● Source:
▼

Ahmed Musalah devait se marier le 13 mars, dans la salle de réception Burhan d’Az-Zawiya. Environ 2 000 invités avaient été conviés, presque tous les habitants du village. Tous devaient faire la fête avec les mariés jusqu’au petit matin.
Ahmed est un bel homme de 30 ans, à la barbe bien taillée. Son épouse, Hoda, est aussi de Az-Zawiya. Tout était préparé pour le grand jour ; après tout, il y a peu d’occasions de se réjouir ici. Il avait juste fallu payer en avance – en espèces, selon l’habitude en Cisjordanie – pour la salle, un salon de coiffure pour la mariée et un costume pour le marié.
Mais dans la nuit du 4 mars, le rêve du couple s’est brusquement brisé. De nombreux soldats des Forces de Défense d’Israël [nom officiel de l’armée] ont fait irruption dans la maison de Musalah avant de faire main basse sur son argent, tout son argent, soit 13 000 shekels (environ 3 400 €). Cette somme était prévue pour payer son mariage. « Félicitations, félicitations ! » : certains soldats ont félicité le futur marié de façon moqueuse alors qu’il essayait d’expliquer au commandant de l’opération ce à quoi il destinait ses économies.
Quatre jours plus tard, avec beaucoup de déchirement, il a décidé d’annuler le mariage ou au moins, de le reporter à une date non définie – sans être sûr de rien. En tout état de cause, il n’a plus aucun moyen de le payer.
La même nuit, une unité des FDI a fait une descente dans une autre maison du village, où ils ont saisi des dizaines de milliers de shekels à deux frères, Rafat et Alian Mukadi, sous prétexte que c’était de « l’argent des terroristes ».
Alian est ingénieur et homme d’affaires ; il réservait son argent pour régler une machine industrielle qu’il venait d’acheter Tel Aviv et qu’il avait l’intention de vendre dans le village – reçus et documents d’autorisation faisant foi – mais cela n’a rien changé pour les soldats. Ils ont pris tout l’argent.
Même traitement pour Rafat, qui a montré aux soldats les documents attestant de la vente d’une terre du village, faite au nom de leur oncle qui habite en Jordanie. Les soldats ont égaleemnt l’argent de cette transaction – le tout pillé au nom de l’État.
La somme totale saisie à Az-Zawiya au cours de cette nuit fatidique s’élève à 51 262 shekels (près de 13 600 €), dans les maisons de Musalah et des Mukadi. Leur village, dans le district de Salfit, est assez petit, non loin de la Ligne Verte, près des villes de Biddya et Mas’ha. Ces trois localités sont connues pour leurs relations commerciales importantes avec Israël.

▲

● Enregistrements conservés:
▼

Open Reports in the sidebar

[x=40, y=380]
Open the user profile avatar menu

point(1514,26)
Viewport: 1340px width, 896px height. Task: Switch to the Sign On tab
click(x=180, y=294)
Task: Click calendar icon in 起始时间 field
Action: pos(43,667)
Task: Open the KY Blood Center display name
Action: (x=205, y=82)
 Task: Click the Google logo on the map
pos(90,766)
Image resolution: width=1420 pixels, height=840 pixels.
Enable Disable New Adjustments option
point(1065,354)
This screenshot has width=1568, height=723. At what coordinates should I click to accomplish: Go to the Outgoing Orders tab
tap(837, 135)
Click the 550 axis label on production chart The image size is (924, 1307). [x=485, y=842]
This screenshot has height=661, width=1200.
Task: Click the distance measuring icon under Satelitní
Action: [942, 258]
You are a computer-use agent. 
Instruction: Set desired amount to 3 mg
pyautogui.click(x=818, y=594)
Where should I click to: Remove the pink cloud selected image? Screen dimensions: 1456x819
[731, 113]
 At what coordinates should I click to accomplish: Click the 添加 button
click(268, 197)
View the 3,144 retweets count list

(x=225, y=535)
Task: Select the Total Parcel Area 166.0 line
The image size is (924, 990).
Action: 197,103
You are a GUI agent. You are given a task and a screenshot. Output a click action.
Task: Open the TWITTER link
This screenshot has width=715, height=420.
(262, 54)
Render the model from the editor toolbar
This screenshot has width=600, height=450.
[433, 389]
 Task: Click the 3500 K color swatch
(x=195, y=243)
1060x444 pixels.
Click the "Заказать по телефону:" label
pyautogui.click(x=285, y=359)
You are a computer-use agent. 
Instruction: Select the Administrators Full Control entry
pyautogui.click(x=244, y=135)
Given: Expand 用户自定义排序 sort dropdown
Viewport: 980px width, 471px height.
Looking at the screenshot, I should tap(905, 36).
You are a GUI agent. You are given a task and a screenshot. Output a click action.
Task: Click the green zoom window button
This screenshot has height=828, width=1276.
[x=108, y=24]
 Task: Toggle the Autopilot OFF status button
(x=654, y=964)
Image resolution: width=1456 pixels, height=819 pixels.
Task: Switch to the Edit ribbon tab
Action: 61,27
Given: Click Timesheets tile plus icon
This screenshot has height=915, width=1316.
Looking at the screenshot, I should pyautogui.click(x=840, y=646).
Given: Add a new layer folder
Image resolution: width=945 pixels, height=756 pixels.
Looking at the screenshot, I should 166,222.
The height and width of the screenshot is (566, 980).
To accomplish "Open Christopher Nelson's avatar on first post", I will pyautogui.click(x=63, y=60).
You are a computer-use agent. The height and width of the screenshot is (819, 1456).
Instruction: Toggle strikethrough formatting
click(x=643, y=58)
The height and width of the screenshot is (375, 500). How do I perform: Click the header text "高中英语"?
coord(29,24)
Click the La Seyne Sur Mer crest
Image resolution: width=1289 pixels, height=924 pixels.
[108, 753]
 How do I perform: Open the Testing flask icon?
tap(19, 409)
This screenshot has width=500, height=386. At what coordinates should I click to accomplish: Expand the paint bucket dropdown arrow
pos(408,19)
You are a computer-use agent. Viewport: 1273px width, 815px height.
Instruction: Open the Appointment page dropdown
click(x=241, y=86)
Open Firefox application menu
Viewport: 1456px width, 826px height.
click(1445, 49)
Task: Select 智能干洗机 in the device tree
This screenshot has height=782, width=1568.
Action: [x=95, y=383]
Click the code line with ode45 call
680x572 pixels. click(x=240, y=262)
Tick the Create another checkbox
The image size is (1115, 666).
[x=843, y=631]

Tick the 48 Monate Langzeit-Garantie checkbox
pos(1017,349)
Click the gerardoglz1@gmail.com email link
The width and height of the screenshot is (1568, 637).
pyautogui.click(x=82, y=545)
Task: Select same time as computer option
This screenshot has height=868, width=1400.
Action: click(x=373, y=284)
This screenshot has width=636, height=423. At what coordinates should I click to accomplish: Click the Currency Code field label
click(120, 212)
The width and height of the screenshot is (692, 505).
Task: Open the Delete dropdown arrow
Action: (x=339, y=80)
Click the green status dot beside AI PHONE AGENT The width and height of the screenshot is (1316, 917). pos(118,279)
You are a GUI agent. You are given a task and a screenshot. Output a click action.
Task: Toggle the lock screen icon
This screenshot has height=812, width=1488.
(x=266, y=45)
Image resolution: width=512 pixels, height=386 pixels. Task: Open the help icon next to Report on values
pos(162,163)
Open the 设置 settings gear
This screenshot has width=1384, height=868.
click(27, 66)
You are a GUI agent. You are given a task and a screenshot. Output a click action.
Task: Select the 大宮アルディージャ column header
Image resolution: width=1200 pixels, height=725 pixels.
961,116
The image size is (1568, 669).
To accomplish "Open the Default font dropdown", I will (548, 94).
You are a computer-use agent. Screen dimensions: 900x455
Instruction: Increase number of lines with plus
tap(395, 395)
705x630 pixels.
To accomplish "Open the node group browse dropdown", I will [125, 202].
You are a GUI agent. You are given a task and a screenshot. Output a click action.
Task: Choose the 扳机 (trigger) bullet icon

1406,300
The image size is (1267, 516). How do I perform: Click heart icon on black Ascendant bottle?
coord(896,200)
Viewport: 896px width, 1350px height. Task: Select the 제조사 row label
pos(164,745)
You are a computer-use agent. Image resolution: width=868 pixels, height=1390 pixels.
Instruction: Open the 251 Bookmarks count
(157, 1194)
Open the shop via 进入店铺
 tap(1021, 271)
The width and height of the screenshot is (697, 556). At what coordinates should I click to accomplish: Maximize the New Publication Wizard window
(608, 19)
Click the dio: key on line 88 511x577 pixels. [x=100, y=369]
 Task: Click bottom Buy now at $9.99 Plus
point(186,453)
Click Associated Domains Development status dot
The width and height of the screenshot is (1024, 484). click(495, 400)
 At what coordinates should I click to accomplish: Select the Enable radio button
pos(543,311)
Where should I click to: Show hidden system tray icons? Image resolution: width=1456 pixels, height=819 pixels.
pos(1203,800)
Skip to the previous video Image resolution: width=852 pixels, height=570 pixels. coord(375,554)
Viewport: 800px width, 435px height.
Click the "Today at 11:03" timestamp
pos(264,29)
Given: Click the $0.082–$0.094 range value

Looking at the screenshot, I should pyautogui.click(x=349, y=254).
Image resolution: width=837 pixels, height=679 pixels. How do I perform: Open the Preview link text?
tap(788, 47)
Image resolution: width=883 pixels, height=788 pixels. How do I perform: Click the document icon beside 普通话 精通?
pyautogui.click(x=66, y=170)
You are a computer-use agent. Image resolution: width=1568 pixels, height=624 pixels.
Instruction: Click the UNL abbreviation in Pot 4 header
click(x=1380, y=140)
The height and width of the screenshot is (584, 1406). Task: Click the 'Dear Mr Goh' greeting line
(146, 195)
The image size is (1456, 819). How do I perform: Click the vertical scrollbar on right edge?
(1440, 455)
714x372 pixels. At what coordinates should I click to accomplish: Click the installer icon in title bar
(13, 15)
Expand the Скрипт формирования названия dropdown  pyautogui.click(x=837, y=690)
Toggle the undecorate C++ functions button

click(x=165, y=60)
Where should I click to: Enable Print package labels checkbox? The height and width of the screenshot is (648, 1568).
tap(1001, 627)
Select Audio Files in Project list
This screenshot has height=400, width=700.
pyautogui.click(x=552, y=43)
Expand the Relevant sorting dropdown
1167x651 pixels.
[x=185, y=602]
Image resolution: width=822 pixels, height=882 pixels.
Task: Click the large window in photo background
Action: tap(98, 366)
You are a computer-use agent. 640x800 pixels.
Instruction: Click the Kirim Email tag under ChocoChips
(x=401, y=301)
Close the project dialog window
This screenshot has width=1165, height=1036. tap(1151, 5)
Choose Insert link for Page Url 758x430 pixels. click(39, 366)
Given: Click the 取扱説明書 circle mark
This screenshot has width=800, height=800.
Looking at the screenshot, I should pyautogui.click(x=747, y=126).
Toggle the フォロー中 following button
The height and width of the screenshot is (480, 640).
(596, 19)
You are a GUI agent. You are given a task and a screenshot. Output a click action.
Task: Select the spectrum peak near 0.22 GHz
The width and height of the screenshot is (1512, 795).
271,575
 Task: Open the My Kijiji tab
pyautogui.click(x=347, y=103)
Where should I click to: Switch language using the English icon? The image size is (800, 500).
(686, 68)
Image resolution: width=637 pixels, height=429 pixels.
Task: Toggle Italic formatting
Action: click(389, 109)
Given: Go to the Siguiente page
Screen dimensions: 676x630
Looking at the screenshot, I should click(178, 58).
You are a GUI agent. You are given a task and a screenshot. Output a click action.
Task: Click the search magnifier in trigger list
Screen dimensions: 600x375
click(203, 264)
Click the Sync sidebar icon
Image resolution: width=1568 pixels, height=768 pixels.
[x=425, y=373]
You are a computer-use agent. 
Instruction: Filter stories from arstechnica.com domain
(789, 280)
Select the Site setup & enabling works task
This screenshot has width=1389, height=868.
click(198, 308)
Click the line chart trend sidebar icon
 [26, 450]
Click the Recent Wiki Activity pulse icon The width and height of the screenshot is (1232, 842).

▲

● Énoncé 1: Restituez sans modification le passage de l'article sur Az-Zawiya qui s'ouvre sur les mots contenant « Alian est ingénieur » et se clôt sur « nom de l’État. ».
● Énoncé 2: Reprenez l'article sur les saisies d'argent à Az-Zawiya à partir de sa dernière phrase.

● Réponse attendue 1:
Alian est ingénieur et homme d’affaires ; il réservait son argent pour régler une machine industrielle qu’il venait d’acheter Tel Aviv et qu’il avait l’intention de vendre dans le village – reçus et documents d’autorisation faisant foi – mais cela n’a rien changé pour les soldats. Ils ont pris tout l’argent.
Même traitement pour Rafat, qui a montré aux soldats les documents attestant de la vente d’une terre du village, faite au nom de leur oncle qui habite en Jordanie. Les soldats ont égaleemnt l’argent de cette transaction – le tout pillé au nom de l’État.

● Réponse attendue 2:
Mais aujourd’hui, à Az-Zawiya, la vague de tâches dérangeantes et honteuses effectuées par les soldats israéliens dans le cadre de leur mission de policiers de l’occupation s’est arrêtée là : agir en tant qu’huissiers et pilleurs pour le compte de leurs supérieurs du service de sécurité du Shin Bet, dont ils sont les sous-traitants.
Rafat Mukadi, 40 ans et père de deux enfants, nous attend dans le salon de sa maison. En 2016, il avait été libéré après avoir purgé une peine de 14 ans d’emprisonnement dans une prison israélienne, mais il n’avait pas encore trouvé d’emploi stable. Le 11 octobre 2002, au plus fort de la seconde intifada, il a revêtu une ceinture d’explosifs et s’est rendu à Tel Aviv pour effectuer un attentat-suicide. Il raconte qu’il était entré au hasard dans un restaurant bondé le long d’un boulevard dont il a oublié le nom, prêt à se faire sauter. Il a alors vu « des êtres humains normaux », selon ses propres mots.
L’une d’entre eux était une jeune mère avec sa fille assise en face d’elle, un bébé dans les bras. Cette image a été l’élément décisif. Au dernier moment, il a reculé, a couru dans la rue, il a été heurté par une voiture, puis arrêté, jugé et condamné. L’accusation demandait une peine à perpétuité mais devant les remords de l’accusé, il a été condmané à 14 ans d’emprisonnement.
Environ un mois après sa libération, il a épousé Aslam, originaire d’un village près de Naplouse. Mukadi, musclé et trapu, déclare qu’il s’est essayé à toutes sortes d’emploi mais qu’il a du mal à s’adapter à la vie ces dernières années. Sa famille et lui vivent grâce à une allocation versée par l’Autorité Palestinienne aux anciens prisonniers. Il a décidé de consacrer sa vie à sa famille et d’éviter toutes les activités politiques ou publiques. Environ six mois après sa libération, l’armée et des officiers du Shin Bet sont venus chez lui pour enquêter sur son compte. Ils n’étaient pas revenus depuis. Jusqu’à la nuit du 4 mars.
À 1h30 du matin, il était debout, tentant de rendormir son fils aîné, Mohammed, âgé de 3 ans, qui s’était réveillé. Le bébé Nur ad-Din dormait avec sa mère dans l’autre pièce. Tout d’un coup, Rafat a entendu des bruits à l’extérieur. Il habite au troisième étage de la maison familiale ; Alian, 29 ans, habite au premier étage avec sa femme et leur fils âgé de deux ans.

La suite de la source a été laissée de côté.